→ **How to complete this task**
Your job is to write out each record exactly, leaving none out.
•••
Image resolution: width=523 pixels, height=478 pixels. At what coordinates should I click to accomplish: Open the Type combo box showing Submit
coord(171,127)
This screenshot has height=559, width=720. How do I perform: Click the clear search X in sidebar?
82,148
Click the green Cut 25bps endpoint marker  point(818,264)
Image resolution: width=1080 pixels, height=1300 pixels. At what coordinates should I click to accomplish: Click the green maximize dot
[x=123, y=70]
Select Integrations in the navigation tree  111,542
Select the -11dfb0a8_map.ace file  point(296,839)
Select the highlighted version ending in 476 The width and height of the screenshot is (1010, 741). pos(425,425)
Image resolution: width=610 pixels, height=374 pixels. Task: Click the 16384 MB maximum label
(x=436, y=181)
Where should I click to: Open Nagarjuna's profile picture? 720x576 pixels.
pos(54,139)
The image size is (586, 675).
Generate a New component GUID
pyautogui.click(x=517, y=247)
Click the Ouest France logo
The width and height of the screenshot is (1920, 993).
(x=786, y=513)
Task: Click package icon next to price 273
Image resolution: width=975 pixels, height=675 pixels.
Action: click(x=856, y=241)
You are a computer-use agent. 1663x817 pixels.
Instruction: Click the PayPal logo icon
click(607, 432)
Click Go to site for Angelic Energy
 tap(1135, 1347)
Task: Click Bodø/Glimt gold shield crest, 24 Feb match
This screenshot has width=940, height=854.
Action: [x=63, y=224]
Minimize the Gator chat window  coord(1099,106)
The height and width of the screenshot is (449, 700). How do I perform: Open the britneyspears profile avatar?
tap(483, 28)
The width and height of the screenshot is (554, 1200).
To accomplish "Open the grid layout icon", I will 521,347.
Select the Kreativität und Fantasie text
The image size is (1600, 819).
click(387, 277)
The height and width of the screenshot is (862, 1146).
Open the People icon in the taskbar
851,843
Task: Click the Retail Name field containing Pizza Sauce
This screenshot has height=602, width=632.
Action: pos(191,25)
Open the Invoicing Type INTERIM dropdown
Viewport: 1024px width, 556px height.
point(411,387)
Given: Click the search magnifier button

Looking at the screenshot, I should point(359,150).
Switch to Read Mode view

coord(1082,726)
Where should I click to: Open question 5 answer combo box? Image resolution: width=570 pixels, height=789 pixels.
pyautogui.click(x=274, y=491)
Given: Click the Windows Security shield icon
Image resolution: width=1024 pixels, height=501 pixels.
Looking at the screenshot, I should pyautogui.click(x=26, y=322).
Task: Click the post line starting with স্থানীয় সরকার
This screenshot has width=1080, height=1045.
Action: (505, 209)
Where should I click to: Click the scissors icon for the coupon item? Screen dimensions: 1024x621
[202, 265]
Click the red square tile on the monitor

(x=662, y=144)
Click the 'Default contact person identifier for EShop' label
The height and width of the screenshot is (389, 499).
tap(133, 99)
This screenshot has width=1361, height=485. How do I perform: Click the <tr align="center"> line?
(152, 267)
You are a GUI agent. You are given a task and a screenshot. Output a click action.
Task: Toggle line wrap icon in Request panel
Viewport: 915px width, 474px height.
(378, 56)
•••
→ **Exercise result**
Image resolution: width=523 pixels, height=478 pixels. At what coordinates should I click to accomplish: Open the Type combo box showing Submit
coord(171,127)
This screenshot has height=559, width=720. How do I perform: Click the clear search X in sidebar?
82,148
Click the green Cut 25bps endpoint marker  point(818,264)
Image resolution: width=1080 pixels, height=1300 pixels. At what coordinates should I click to accomplish: Click the green maximize dot
[x=123, y=70]
Select Integrations in the navigation tree  111,542
Select the -11dfb0a8_map.ace file  point(296,839)
Select the highlighted version ending in 476 The width and height of the screenshot is (1010, 741). pos(425,425)
Image resolution: width=610 pixels, height=374 pixels. Task: Click the 16384 MB maximum label
(x=436, y=181)
Where should I click to: Open Nagarjuna's profile picture? 720x576 pixels.
pos(54,139)
The image size is (586, 675).
Generate a New component GUID
pyautogui.click(x=517, y=247)
Click the Ouest France logo
The width and height of the screenshot is (1920, 993).
(x=786, y=513)
Task: Click package icon next to price 273
Image resolution: width=975 pixels, height=675 pixels.
Action: click(x=856, y=241)
You are a computer-use agent. 1663x817 pixels.
Instruction: Click the PayPal logo icon
click(607, 432)
Click Go to site for Angelic Energy
 tap(1135, 1347)
Task: Click Bodø/Glimt gold shield crest, 24 Feb match
This screenshot has width=940, height=854.
Action: [x=63, y=224]
Minimize the Gator chat window  coord(1099,106)
The height and width of the screenshot is (449, 700). How do I perform: Open the britneyspears profile avatar?
tap(483, 28)
The width and height of the screenshot is (554, 1200).
To accomplish "Open the grid layout icon", I will 521,347.
Select the Kreativität und Fantasie text
The image size is (1600, 819).
click(387, 277)
The height and width of the screenshot is (862, 1146).
Open the People icon in the taskbar
851,843
Task: Click the Retail Name field containing Pizza Sauce
This screenshot has height=602, width=632.
Action: pos(191,25)
Open the Invoicing Type INTERIM dropdown
Viewport: 1024px width, 556px height.
point(411,387)
Given: Click the search magnifier button

Looking at the screenshot, I should point(359,150).
Switch to Read Mode view

coord(1082,726)
Where should I click to: Open question 5 answer combo box? Image resolution: width=570 pixels, height=789 pixels.
pyautogui.click(x=274, y=491)
Given: Click the Windows Security shield icon
Image resolution: width=1024 pixels, height=501 pixels.
Looking at the screenshot, I should pyautogui.click(x=26, y=322).
Task: Click the post line starting with স্থানীয় সরকার
This screenshot has width=1080, height=1045.
Action: (505, 209)
Where should I click to: Click the scissors icon for the coupon item? Screen dimensions: 1024x621
[202, 265]
Click the red square tile on the monitor

(x=662, y=144)
Click the 'Default contact person identifier for EShop' label
The height and width of the screenshot is (389, 499).
tap(133, 99)
This screenshot has width=1361, height=485. How do I perform: Click the <tr align="center"> line?
(152, 267)
You are a GUI agent. You are given a task and a screenshot. Output a click action.
Task: Toggle line wrap icon in Request panel
Viewport: 915px width, 474px height.
(378, 56)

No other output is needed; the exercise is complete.